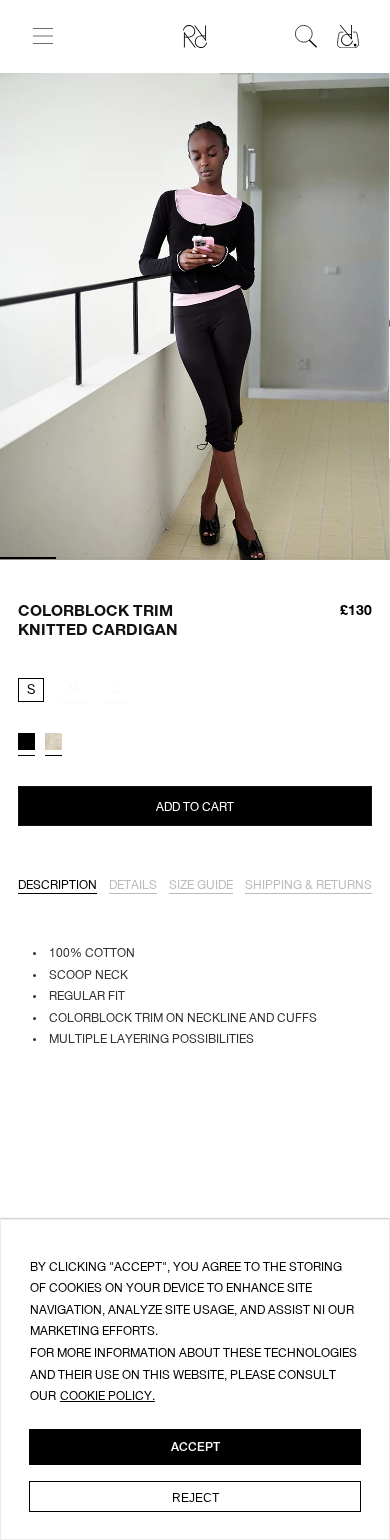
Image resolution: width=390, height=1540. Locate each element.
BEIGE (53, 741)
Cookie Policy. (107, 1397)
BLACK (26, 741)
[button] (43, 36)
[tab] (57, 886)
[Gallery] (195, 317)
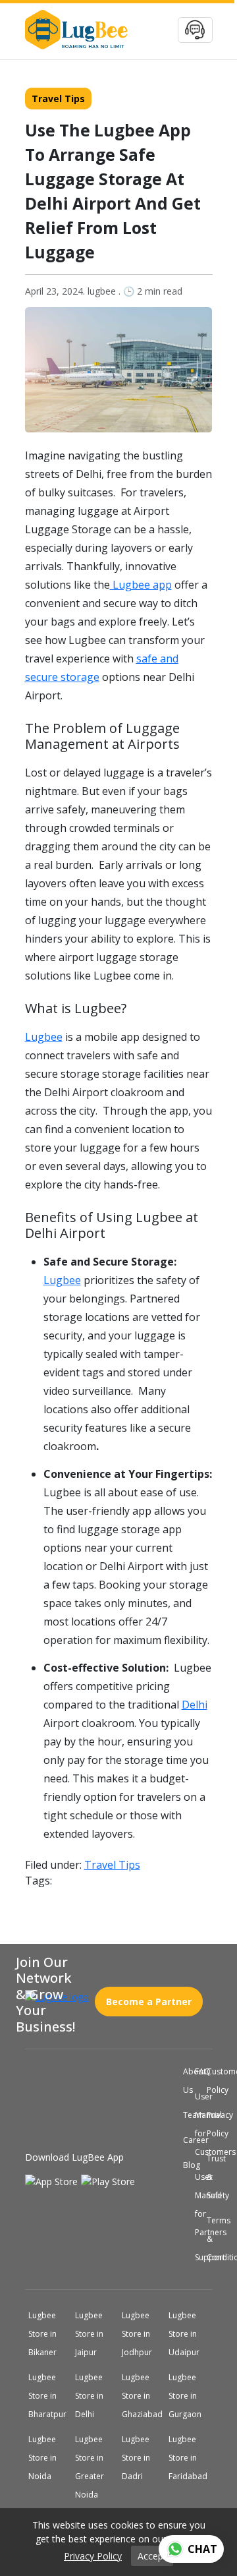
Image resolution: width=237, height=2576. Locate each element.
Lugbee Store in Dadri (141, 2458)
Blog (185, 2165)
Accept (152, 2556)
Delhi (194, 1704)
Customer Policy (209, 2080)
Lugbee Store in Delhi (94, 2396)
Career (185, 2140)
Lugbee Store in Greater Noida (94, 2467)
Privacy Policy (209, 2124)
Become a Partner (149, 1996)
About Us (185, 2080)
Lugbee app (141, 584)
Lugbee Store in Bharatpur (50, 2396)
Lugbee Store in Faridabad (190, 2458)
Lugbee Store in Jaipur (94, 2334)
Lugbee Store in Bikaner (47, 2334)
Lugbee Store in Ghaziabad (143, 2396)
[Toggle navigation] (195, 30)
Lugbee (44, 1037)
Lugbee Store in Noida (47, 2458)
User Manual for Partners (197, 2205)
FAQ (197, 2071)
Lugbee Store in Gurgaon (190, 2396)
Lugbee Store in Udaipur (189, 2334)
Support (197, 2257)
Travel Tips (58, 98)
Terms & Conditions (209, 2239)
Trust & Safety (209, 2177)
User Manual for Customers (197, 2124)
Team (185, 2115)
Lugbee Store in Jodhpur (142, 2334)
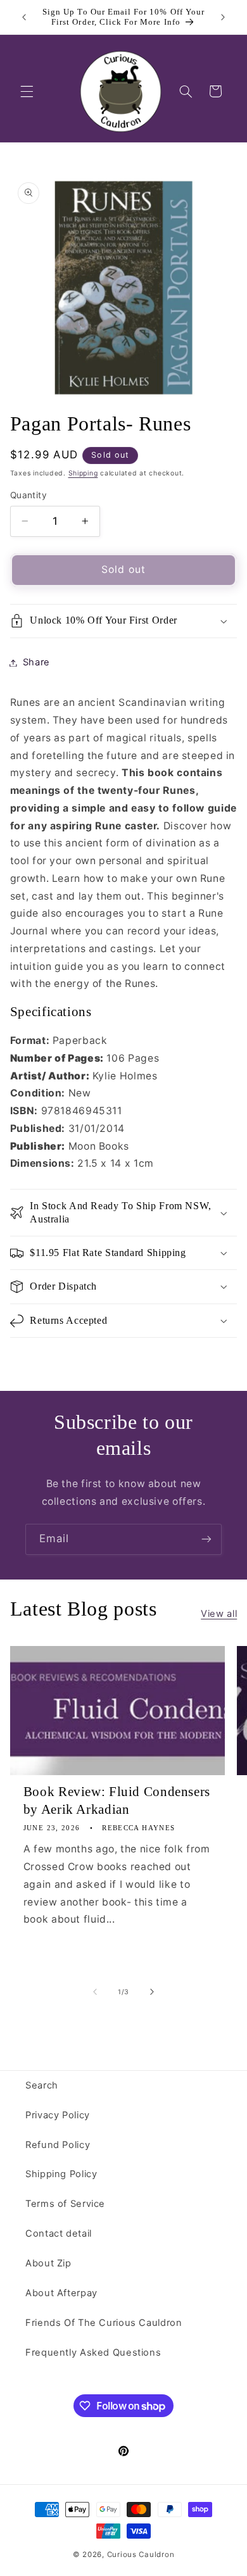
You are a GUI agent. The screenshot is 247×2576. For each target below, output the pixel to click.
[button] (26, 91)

-------

The line with "Lugbee Store in Jodhpur (142, 2334)" marks the start, and the last line of the material marks the end. Reproduce exactly those two lines and every line between them, without the pictures.

YOUR RESPONSE:
Lugbee Store in Jodhpur (142, 2334)
You are a GUI agent. The screenshot is 247×2576. For each target below, output the pixel to click.
[button] (26, 91)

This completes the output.